We're now seeing solid evidence of food inflation. Add that to increases in health care costs, housing, and most notably eduction, and we have the beginnings of an inflationary environment. Some argue true inflation is currently running in the mid-single digits; if your personal consumer price index (CPI) includes food, housing, medical care, and education it probably is, if you prefer to use the established CPI like the Federal Government of tons of soybeans and computer processing power, you probably haven't seen a cost of living increase in decades.
Although the prospect of shrimp inflation may seem laughable to many readers, those who wish to Invest Like A Farmer should pay heed to inflationary signals, even in such small data points as shrimp; these can have jumbo implications for the financial farmer. Inflation eats away at your real returns; even a 27% increase in the S&P 500 eventually succumbs to inflationary pressure. This has the possibility of impacting both the wallet and palate of the average investor. Inflation is truly an enemy of the Republic and is most notably the sign of a fiscal and monetary policy run amok.
I read this shrimp inflation report as a solid signal that wholesale food costs are going to be rising markedly, which means REAL purchasing power is decreasing.

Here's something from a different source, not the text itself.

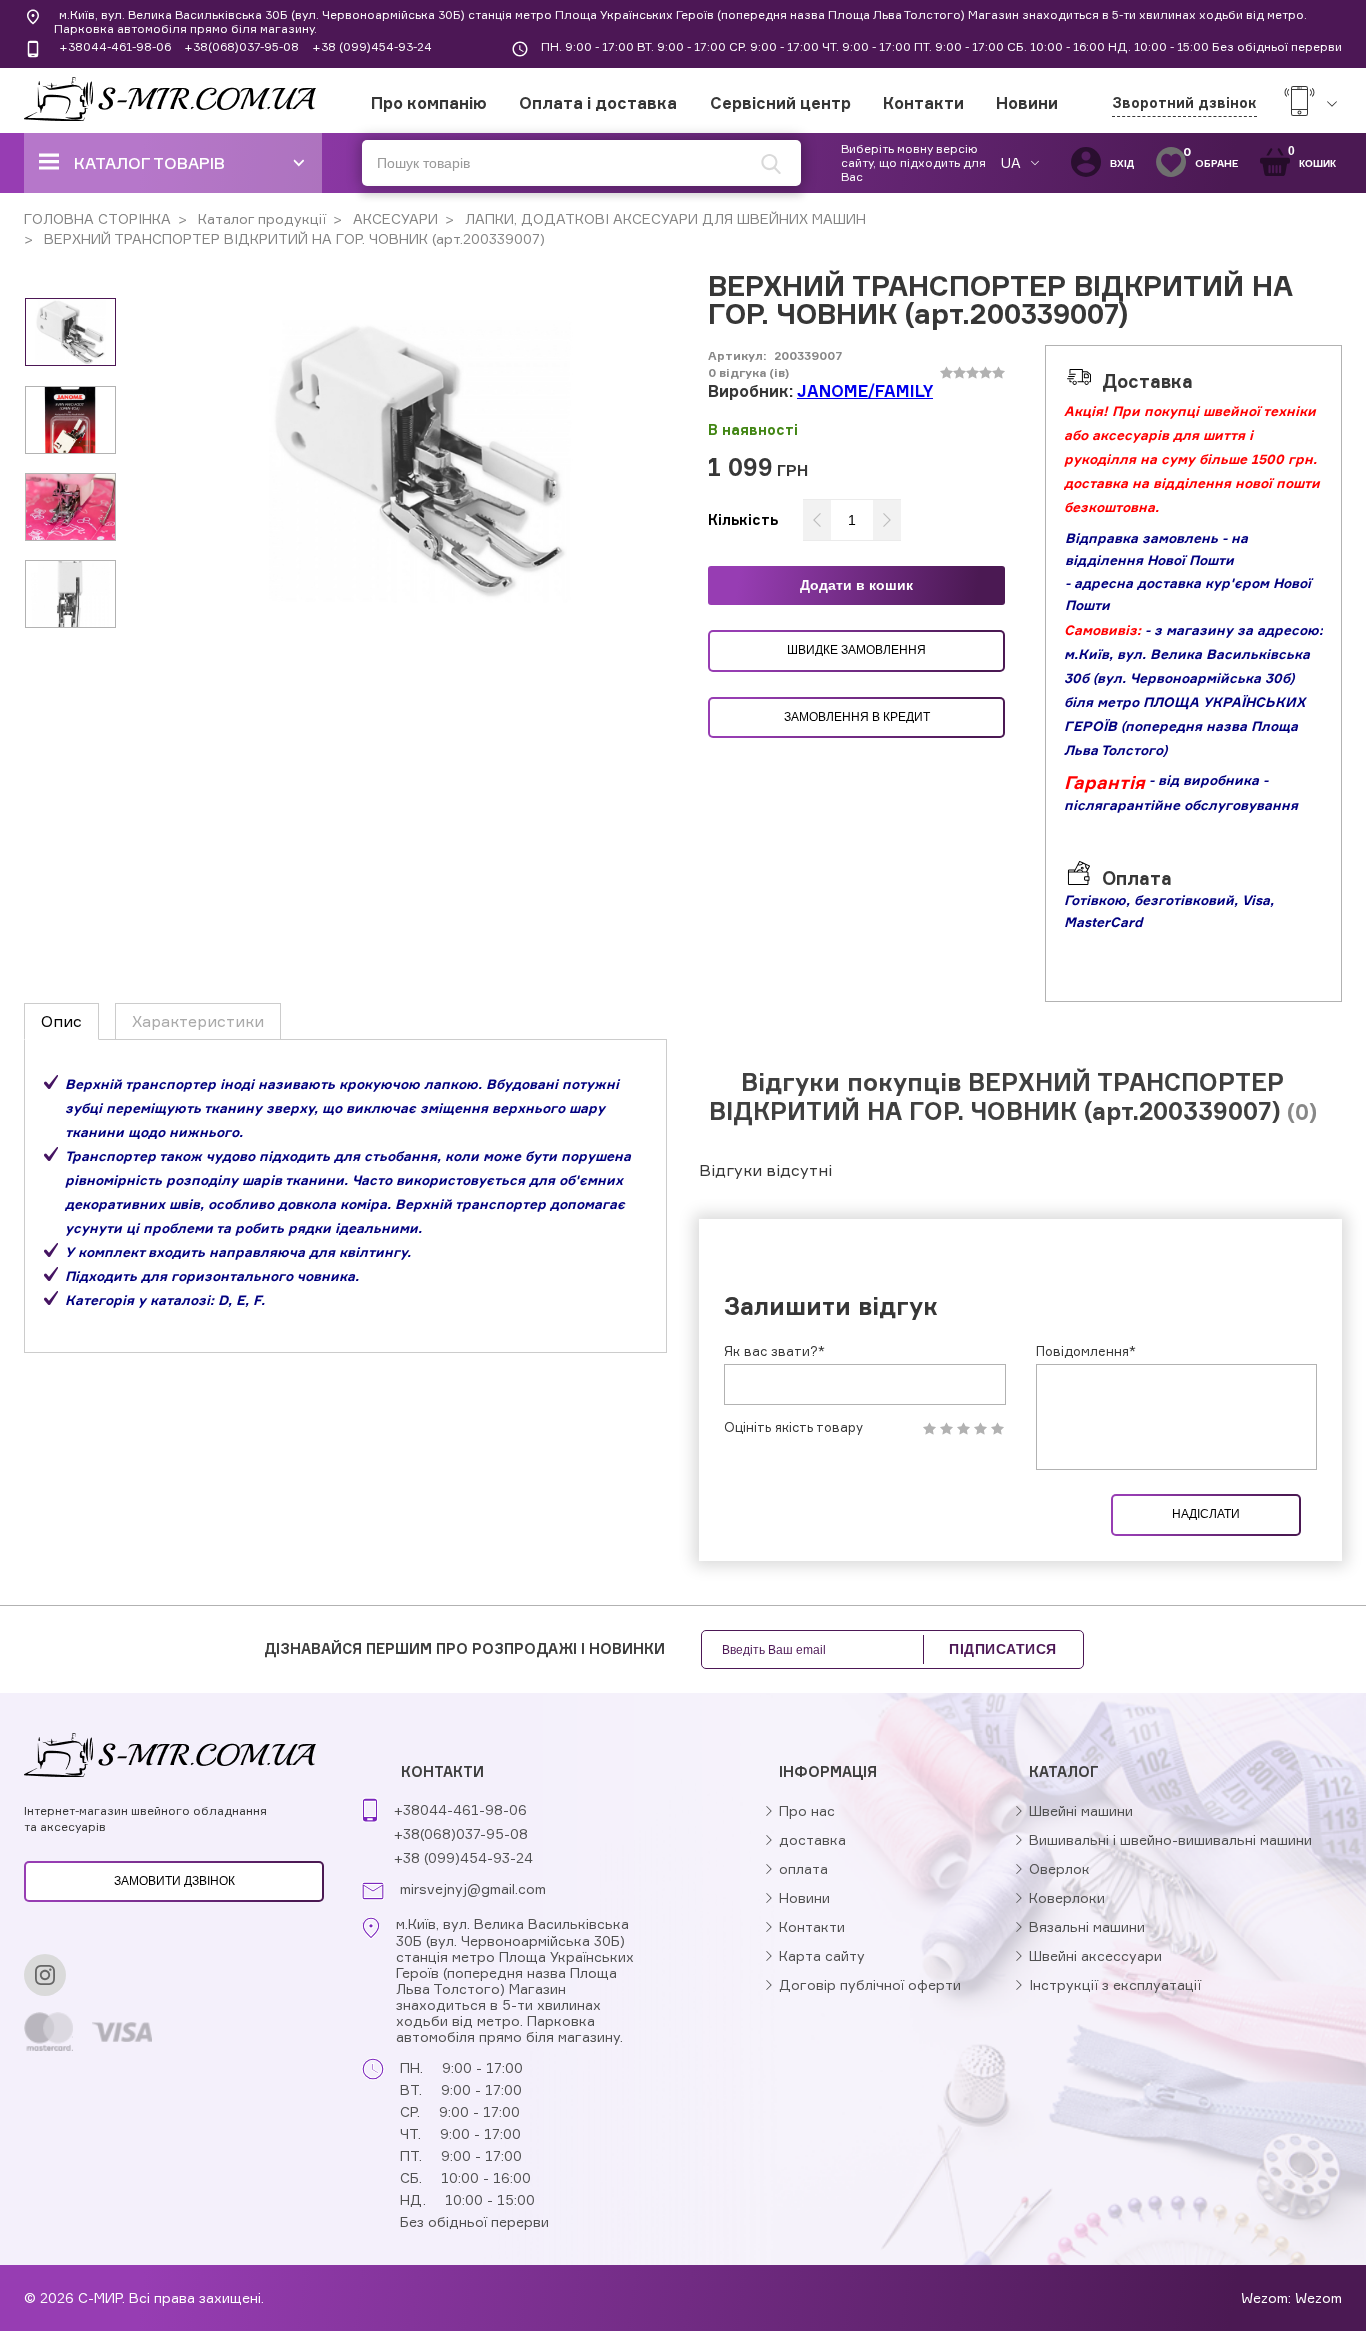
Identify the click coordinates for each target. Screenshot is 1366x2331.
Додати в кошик (856, 585)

The ability for retailers to pass along price increases depends largely on the type of customer; large chain-based restaurants are going to have trouble passing along meaningful price increases, whereas higher-end restaurants will have considerably less pushback. Along those lines, the same school of thought should also hold true for grocery retailers; the high-end retailers should have the ability to pass along prices increases whereas the lower-end shops are going to see their revenue and profit lines narrow. Keep in mind however, this isn't the whole story; inflation is insidious in that it has butterfly effects among asset classes.
Luckily, it appears that energy costs (especially in North America) are falling. Recent news out of Mexico indicating a push towards privatization of many of the resource-rich country's fields may further increase the supply and push prices down further. Notably, we're also seeing significant production increases in the United States which suggest even more pricing pressure to the downside. This impacts food pricing positively, meaning theoretically in North America it should be cheaper and cheaper over the coming years to product land-based protein and potentially harvest more ocean-based protein at a lower price point.
Nonetheless, I would argue that shrimp prices are a useful leading indicator similar to the lipstick index; it is something we at first smile and laugh about, yet often proves to be a harbinger of things to come.